I need a season of quiet and healing.

Don’t worry, I’ll soon be speaking out again (at the top of my lungs occasionally), I promise. There will be some very cool website updates to talk about. I have to write FORGE and get to work on a new non-fiction picture book and begin the quest for a new YA idea. Baking season is upon us. Homemade jam must be consumed. By January I’ll have the details of my March book tour and I’ll have to get ready for a trip to Lima, Peru. Before we know it, it will be time for ALA again!

I’m off to hibernate in the Forest, friends. See you in 2009!
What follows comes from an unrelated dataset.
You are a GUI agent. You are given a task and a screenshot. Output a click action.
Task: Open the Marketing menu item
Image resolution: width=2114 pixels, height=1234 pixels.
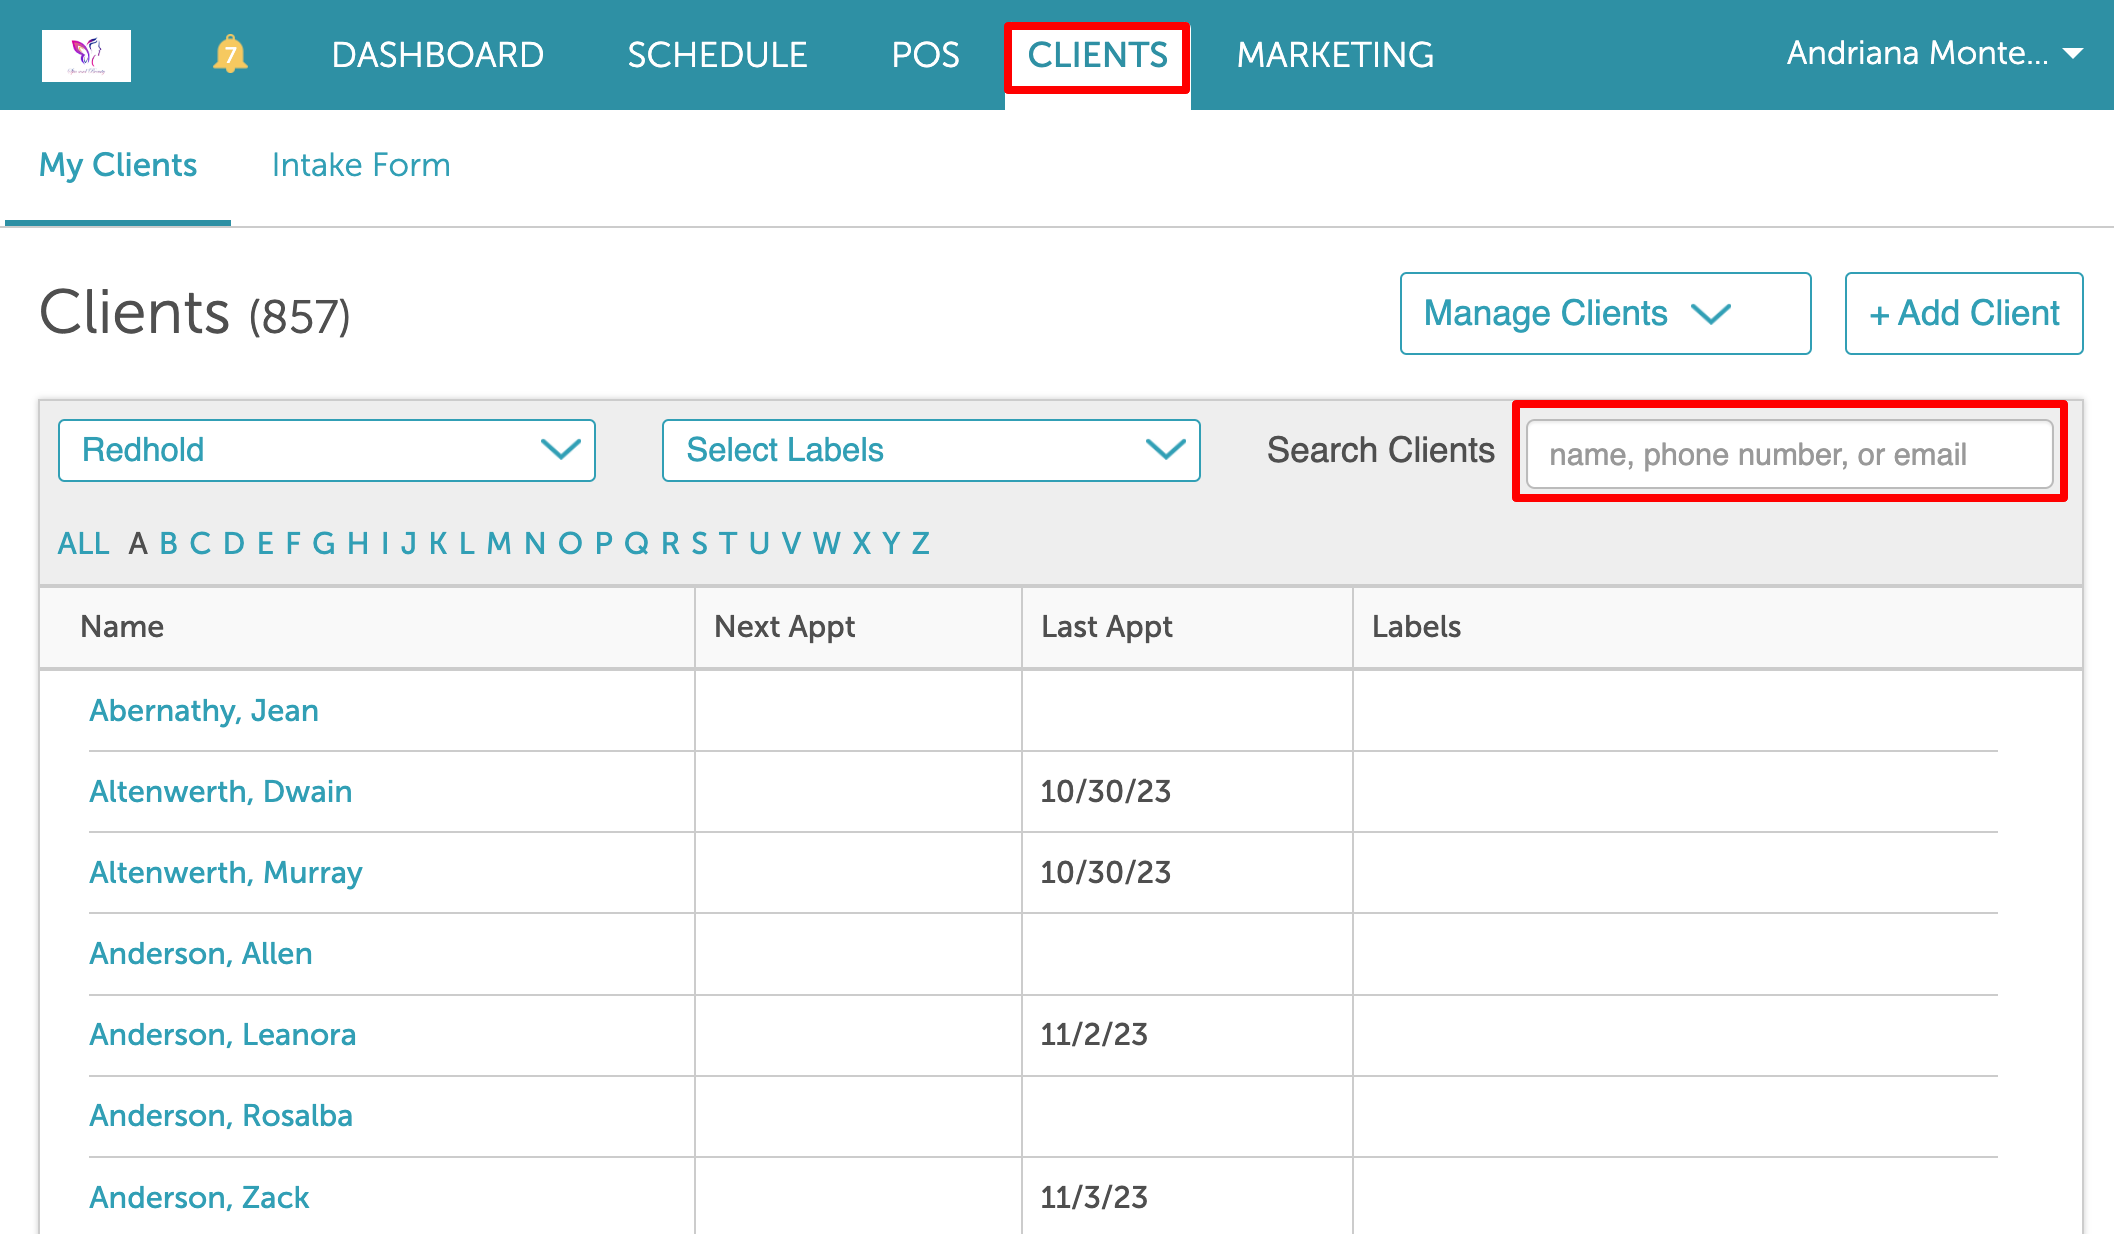(1334, 54)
Image and video hosting by TinyPic

somber

Many of you contributed to the fund raising my husband and I did this year for the Leukemia and Lymphoma Society. We ran a half-marathon with that group and raised the money in honor of my cousin, Darcy Skinner. He was fighting non-Hodgkin’s lymphoma.

Darcy died yesterday.

If you have any extra prayers, please offer them up for the comfort of my Aunt Norma, Darcy’s beloved companion, Theresa, and his teenage daughter, Lauren.

Thank you.

Worth repeating

I have finally gotten sick (no complaints – I was healthy the entire booktour) and am not capable of original thought.

Thank goodness for Authors Guild President and seriously smart and funny guy, Roy Blount Jr.

Roy just sent this email:
“I’ve been talking to booksellers lately who report that times are hard. And local booksellers aren’t known for vast reserves of capital, so a serious dip in sales can be devastating. Booksellers don’t lose enough money, however, to receive congressional attention. A government bailout isn’t in the cards.

We don’t want bookstores to die. Authors need them, and so do neighborhoods. So let’s mount a book-buying splurge. Get your friends together, go to your local bookstore and have a book-buying party. Buy the rest of your Christmas presents, but that’s just for starters. Clear out the mysteries, wrap up the histories, beam up the science fiction! Round up the westerns, go crazy for self-help, say yes to the university press books! Get a load of those coffee-table books, fatten up on slim volumes of verse, and take a chance on romance!

There will be birthdays in the next twelve months; books keep well; they’re easy to wrap: buy those books now. Buy replacements for any books looking raggedy on your shelves. Stockpile children’s books as gifts for friends who look like they may eventually give birth. Hold off on the flat-screen TV and the GPS (they’ll be cheaper after Christmas) and buy many, many books. Then tell the grateful booksellers, who by this time will be hanging onto your legs begging you to stay and live with their cat in the stockroom: “Got to move on, folks. Got some books to write now. You see…we’re the Authors Guild.”

Enjoy the holidays.

Roy Blount Jr.
President
Authors Guild”

(The boldfacing was not in his original letter – I added it for those of you who are so busy you didn’t have time to read the whole thing.)

All I can add to this is …. ditto what he said.